◆ **Task to complete**:
Retype every record exactly. Leave the pictures out.

Records from a data source
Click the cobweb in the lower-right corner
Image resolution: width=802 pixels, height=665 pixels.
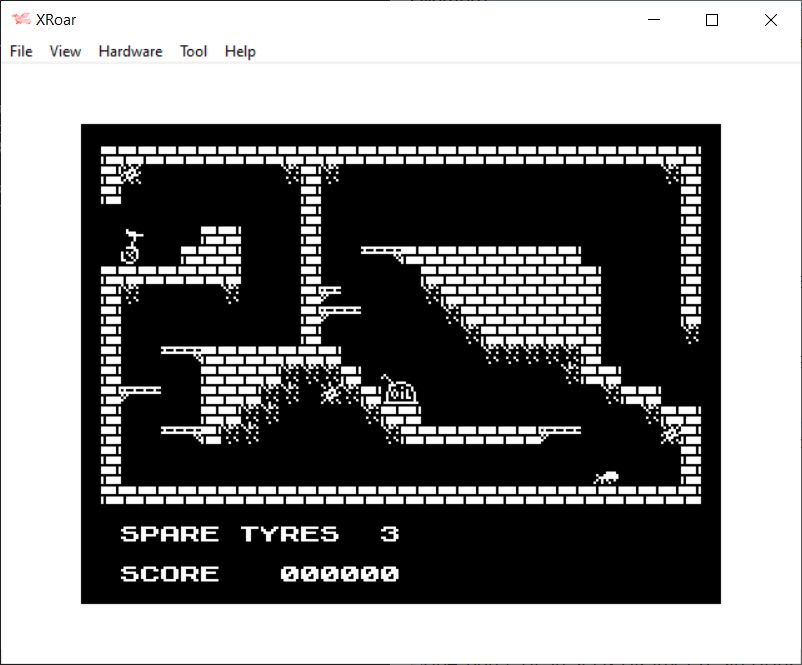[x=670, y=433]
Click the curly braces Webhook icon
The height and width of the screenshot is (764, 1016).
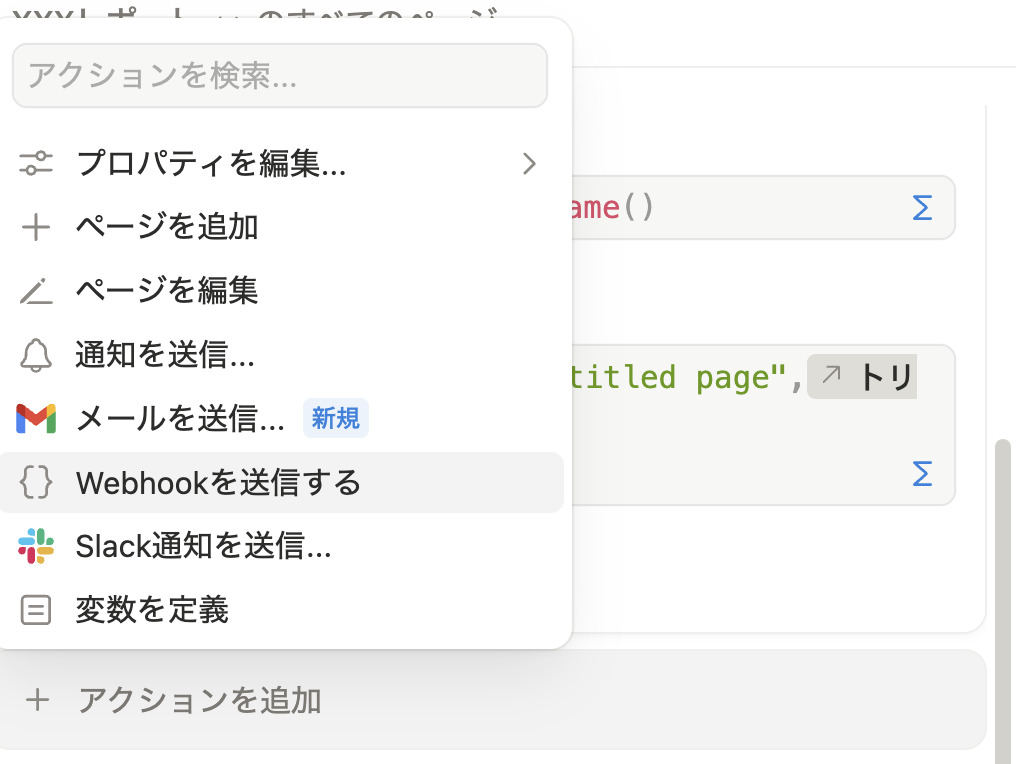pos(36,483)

◆ **Answer space**:
Click the cobweb in the lower-right corner
Image resolution: width=802 pixels, height=665 pixels.
[x=670, y=433]
Click the curly braces Webhook icon
The height and width of the screenshot is (764, 1016).
pos(36,483)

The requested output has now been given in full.